Cariaggi is known for its top quality cashmere and is headquartered in Cagli, a one-hour drive from Solomeo, where Cucinelli is based.
Yearly, cashmere accounts for around 60 percent of Cucinelli’s knitwear production and 95 percent of it is supplied by Cariaggi.
Cucinelli, who holds the role of executive chairman and creative director of his company, said Cariaggi is “one of the jewels of Italian manufacturing, with products of great quality and craftsmanship; there is no doubt that it should be counted among the first industries in the sector in the world, if not the first, and that it represents something important for our territory and its culture.”
“We are very pleased to have completed this acquisition, which will allow the company to continue developing products of excellence,” said Piergiorgio Cariaggi, chief executive officer of Lanificio Cariaggi Cashmere. “We are more than happy with the agreement with Brunello Cucinelli S.p.A., our longstanding customer, with whom we share a vision of quality, service, innovation and a focus on our people, commitments that have always featured in our company, recognized worldwide as an excellence.”
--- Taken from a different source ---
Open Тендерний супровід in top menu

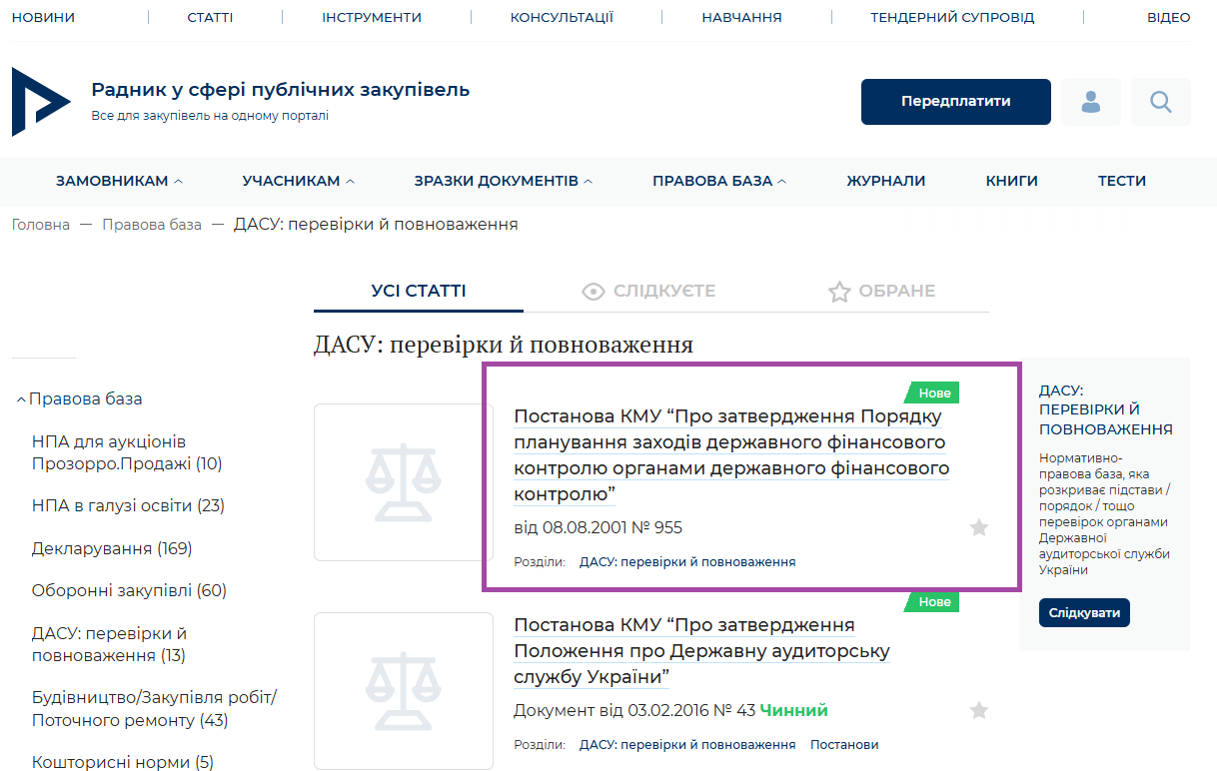[x=951, y=17]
The acquisition is the latest in a brisk M&A activity in Italy’s supply chain, further triggered by the impact of the COVID-19 pandemic and much of it meant to support the know-how and craftsmanship of the country’s fashion pipeline.
For example, last year, the Prada and Ermenegildo Zegna groups joined forces to acquire a majority stake in Filati Biagioli Modesto SpA, which specializes in the production of cashmere and other precious yarns, sharing the goal to ensure continuity of the excellence of the company and to develop their own Made in Italy production chain. The acquisition came a few weeks after Zegna bulked up its textile division with the takeover of Tessitura Ubertino.
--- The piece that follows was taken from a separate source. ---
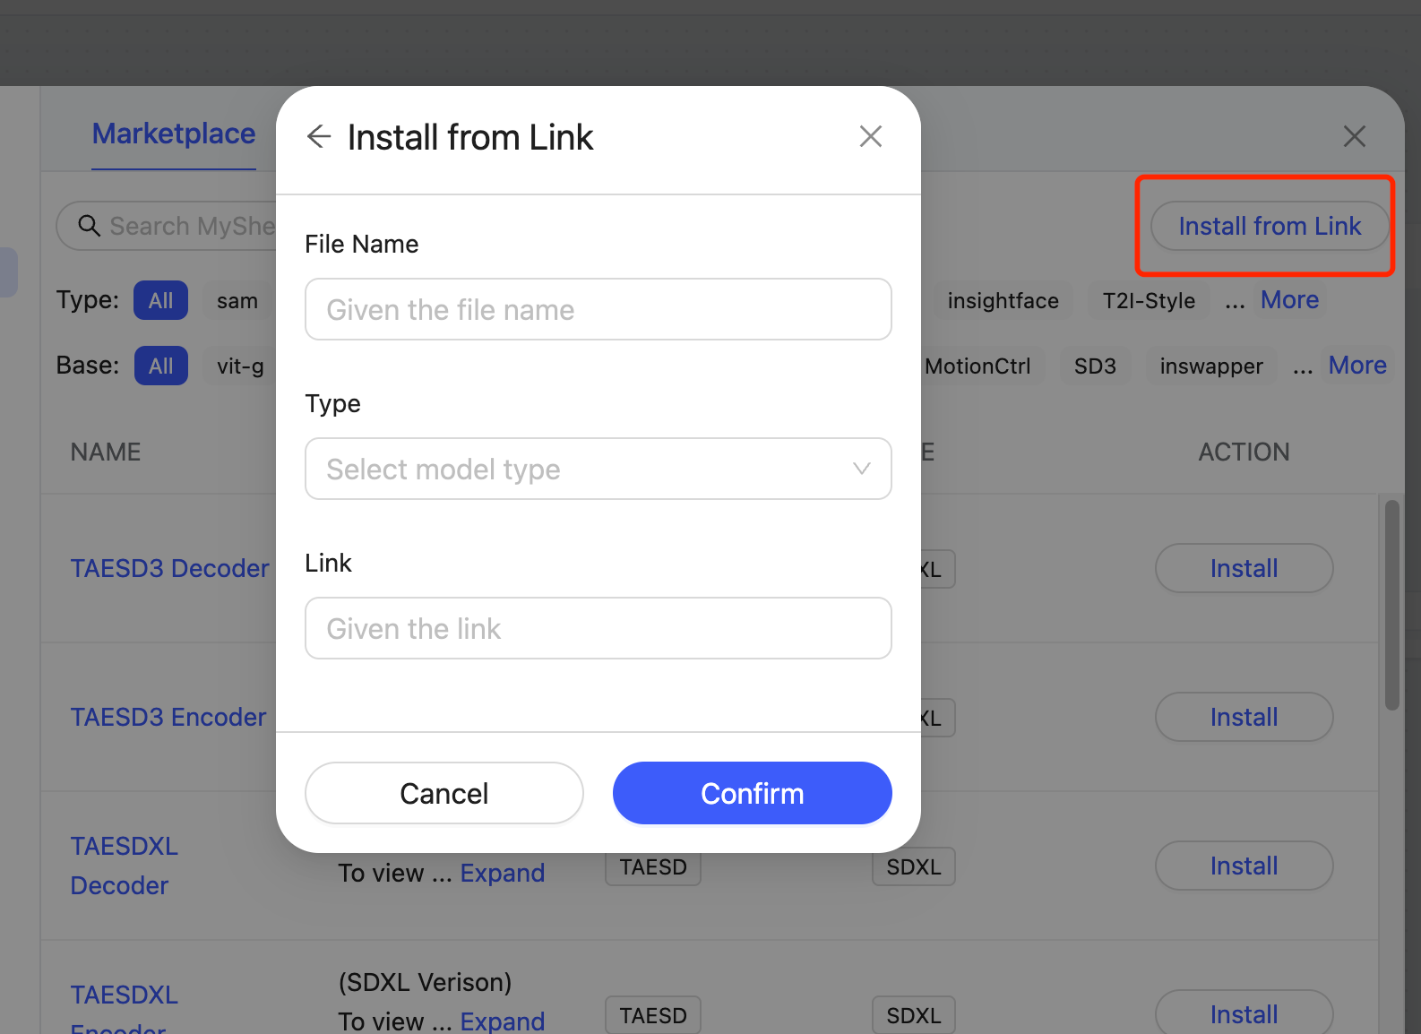Expand more Type filter options
The width and height of the screenshot is (1421, 1034).
pyautogui.click(x=1289, y=299)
It is similar to the rationale behind Gruppo Florence, the luxury production pole established in 2020 by industry veteran Francesco Trapani through private equity fund VAM Investments together with Fondo Italiano d’Investimento and Italmobiliare. The goal is to supply high-quality Made in Italy products to major luxury fashion brands by acquiring family-owned Italian SMEs.
Trapani has said he expected the pole to quickly become the primary point of reference for Made in Italy production, building a rich portfolio including, for example, knitwear manufacturer Metaphor.
Last week, reporting its fourth-quarter and year-end results after the close of the Milan Stock Exchange, Cucinelli said that despite the war in Ukraine and the pandemic, he was confident the company will achieve its 10-year goal unveiled in 2019, expecting to double revenues by 2026 rather than 2028 as originally planned.
In 2021, net profit totaled 56.3 million euros compared to a loss of 32.1 million euros in 2020 and a profit of 53.1 million euros in 2019. Revenues last year amounted to 712.2 million euros, up 30.9 percent compared with 2020, and 17.2 percent higher compared to the pre-pandemic year of 2019.